--- Recorded data ---

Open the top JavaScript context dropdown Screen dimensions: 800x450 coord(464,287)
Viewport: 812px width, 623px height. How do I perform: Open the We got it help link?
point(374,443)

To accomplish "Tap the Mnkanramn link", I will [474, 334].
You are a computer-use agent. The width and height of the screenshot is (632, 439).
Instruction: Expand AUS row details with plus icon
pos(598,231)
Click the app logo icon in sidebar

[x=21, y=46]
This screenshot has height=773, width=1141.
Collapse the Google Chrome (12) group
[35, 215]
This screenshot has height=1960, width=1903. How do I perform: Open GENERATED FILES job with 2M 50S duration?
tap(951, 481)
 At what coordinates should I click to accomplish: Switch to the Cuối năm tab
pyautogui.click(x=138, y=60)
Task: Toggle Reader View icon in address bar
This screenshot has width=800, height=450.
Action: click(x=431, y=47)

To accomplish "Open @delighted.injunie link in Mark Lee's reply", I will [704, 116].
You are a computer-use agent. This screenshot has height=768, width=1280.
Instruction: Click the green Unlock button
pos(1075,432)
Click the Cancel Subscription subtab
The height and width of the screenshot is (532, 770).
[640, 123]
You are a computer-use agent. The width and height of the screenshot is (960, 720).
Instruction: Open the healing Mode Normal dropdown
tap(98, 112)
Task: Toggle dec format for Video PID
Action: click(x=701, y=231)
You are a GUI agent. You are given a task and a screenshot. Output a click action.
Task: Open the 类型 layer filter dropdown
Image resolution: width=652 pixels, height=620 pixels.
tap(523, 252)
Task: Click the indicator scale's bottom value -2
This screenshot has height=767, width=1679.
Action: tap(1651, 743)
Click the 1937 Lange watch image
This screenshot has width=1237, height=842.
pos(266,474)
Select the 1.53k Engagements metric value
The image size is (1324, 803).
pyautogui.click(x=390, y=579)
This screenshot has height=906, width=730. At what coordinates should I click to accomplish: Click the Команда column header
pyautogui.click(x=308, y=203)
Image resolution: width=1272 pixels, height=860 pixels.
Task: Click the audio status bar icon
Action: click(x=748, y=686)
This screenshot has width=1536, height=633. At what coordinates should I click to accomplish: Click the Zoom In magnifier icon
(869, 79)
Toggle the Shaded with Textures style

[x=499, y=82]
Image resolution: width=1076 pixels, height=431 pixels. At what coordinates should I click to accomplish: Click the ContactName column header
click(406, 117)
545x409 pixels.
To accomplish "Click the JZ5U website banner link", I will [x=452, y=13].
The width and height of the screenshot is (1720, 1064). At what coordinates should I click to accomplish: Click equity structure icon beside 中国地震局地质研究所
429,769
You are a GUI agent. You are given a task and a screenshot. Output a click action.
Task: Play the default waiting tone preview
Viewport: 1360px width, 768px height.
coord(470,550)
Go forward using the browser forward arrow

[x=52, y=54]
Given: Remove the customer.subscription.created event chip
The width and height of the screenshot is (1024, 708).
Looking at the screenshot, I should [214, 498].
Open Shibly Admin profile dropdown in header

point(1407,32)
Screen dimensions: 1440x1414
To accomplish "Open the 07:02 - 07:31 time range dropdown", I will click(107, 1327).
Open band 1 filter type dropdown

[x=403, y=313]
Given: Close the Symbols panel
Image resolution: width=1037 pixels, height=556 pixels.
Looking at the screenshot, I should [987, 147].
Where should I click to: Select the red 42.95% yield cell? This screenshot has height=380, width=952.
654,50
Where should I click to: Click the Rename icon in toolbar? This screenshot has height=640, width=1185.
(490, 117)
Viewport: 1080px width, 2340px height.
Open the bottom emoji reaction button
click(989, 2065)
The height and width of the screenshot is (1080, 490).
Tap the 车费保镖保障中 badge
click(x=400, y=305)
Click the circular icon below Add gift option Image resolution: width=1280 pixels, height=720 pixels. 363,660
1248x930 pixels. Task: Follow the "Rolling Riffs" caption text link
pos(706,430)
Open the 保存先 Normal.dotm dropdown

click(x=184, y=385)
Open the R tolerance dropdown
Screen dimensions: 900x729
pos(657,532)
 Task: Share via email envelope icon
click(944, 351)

---

- _What you need to do_
Reproduce the entries above in full by retyping them exactly.

- _Solution to this problem_
Open the top JavaScript context dropdown Screen dimensions: 800x450 coord(464,287)
Viewport: 812px width, 623px height. How do I perform: Open the We got it help link?
point(374,443)

To accomplish "Tap the Mnkanramn link", I will [474, 334].
You are a computer-use agent. The width and height of the screenshot is (632, 439).
Instruction: Expand AUS row details with plus icon
pos(598,231)
Click the app logo icon in sidebar

[x=21, y=46]
This screenshot has height=773, width=1141.
Collapse the Google Chrome (12) group
[35, 215]
This screenshot has height=1960, width=1903. How do I perform: Open GENERATED FILES job with 2M 50S duration?
tap(951, 481)
 At what coordinates should I click to accomplish: Switch to the Cuối năm tab
pyautogui.click(x=138, y=60)
Task: Toggle Reader View icon in address bar
This screenshot has width=800, height=450.
Action: click(x=431, y=47)

To accomplish "Open @delighted.injunie link in Mark Lee's reply", I will [704, 116].
You are a computer-use agent. This screenshot has height=768, width=1280.
Instruction: Click the green Unlock button
pos(1075,432)
Click the Cancel Subscription subtab
The height and width of the screenshot is (532, 770).
[640, 123]
You are a computer-use agent. The width and height of the screenshot is (960, 720).
Instruction: Open the healing Mode Normal dropdown
tap(98, 112)
Task: Toggle dec format for Video PID
Action: click(x=701, y=231)
You are a GUI agent. You are given a task and a screenshot. Output a click action.
Task: Open the 类型 layer filter dropdown
Image resolution: width=652 pixels, height=620 pixels.
tap(523, 252)
Task: Click the indicator scale's bottom value -2
This screenshot has height=767, width=1679.
Action: tap(1651, 743)
Click the 1937 Lange watch image
This screenshot has width=1237, height=842.
pos(266,474)
Select the 1.53k Engagements metric value
The image size is (1324, 803).
pyautogui.click(x=390, y=579)
This screenshot has height=906, width=730. At what coordinates should I click to accomplish: Click the Команда column header
pyautogui.click(x=308, y=203)
Image resolution: width=1272 pixels, height=860 pixels.
Task: Click the audio status bar icon
Action: click(x=748, y=686)
This screenshot has width=1536, height=633. At what coordinates should I click to accomplish: Click the Zoom In magnifier icon
(869, 79)
Toggle the Shaded with Textures style

[x=499, y=82]
Image resolution: width=1076 pixels, height=431 pixels. At what coordinates should I click to accomplish: Click the ContactName column header
click(406, 117)
545x409 pixels.
To accomplish "Click the JZ5U website banner link", I will [x=452, y=13].
The width and height of the screenshot is (1720, 1064). At what coordinates should I click to accomplish: Click equity structure icon beside 中国地震局地质研究所
429,769
You are a GUI agent. You are given a task and a screenshot. Output a click action.
Task: Play the default waiting tone preview
Viewport: 1360px width, 768px height.
coord(470,550)
Go forward using the browser forward arrow

[x=52, y=54]
Given: Remove the customer.subscription.created event chip
The width and height of the screenshot is (1024, 708).
Looking at the screenshot, I should [214, 498].
Open Shibly Admin profile dropdown in header

point(1407,32)
Screen dimensions: 1440x1414
To accomplish "Open the 07:02 - 07:31 time range dropdown", I will click(107, 1327).
Open band 1 filter type dropdown

[x=403, y=313]
Given: Close the Symbols panel
Image resolution: width=1037 pixels, height=556 pixels.
Looking at the screenshot, I should [987, 147].
Where should I click to: Select the red 42.95% yield cell? This screenshot has height=380, width=952.
654,50
Where should I click to: Click the Rename icon in toolbar? This screenshot has height=640, width=1185.
(490, 117)
Viewport: 1080px width, 2340px height.
Open the bottom emoji reaction button
click(989, 2065)
The height and width of the screenshot is (1080, 490).
Tap the 车费保镖保障中 badge
click(x=400, y=305)
Click the circular icon below Add gift option Image resolution: width=1280 pixels, height=720 pixels. 363,660
1248x930 pixels. Task: Follow the "Rolling Riffs" caption text link
pos(706,430)
Open the 保存先 Normal.dotm dropdown

click(x=184, y=385)
Open the R tolerance dropdown
Screen dimensions: 900x729
pos(657,532)
 Task: Share via email envelope icon
click(944, 351)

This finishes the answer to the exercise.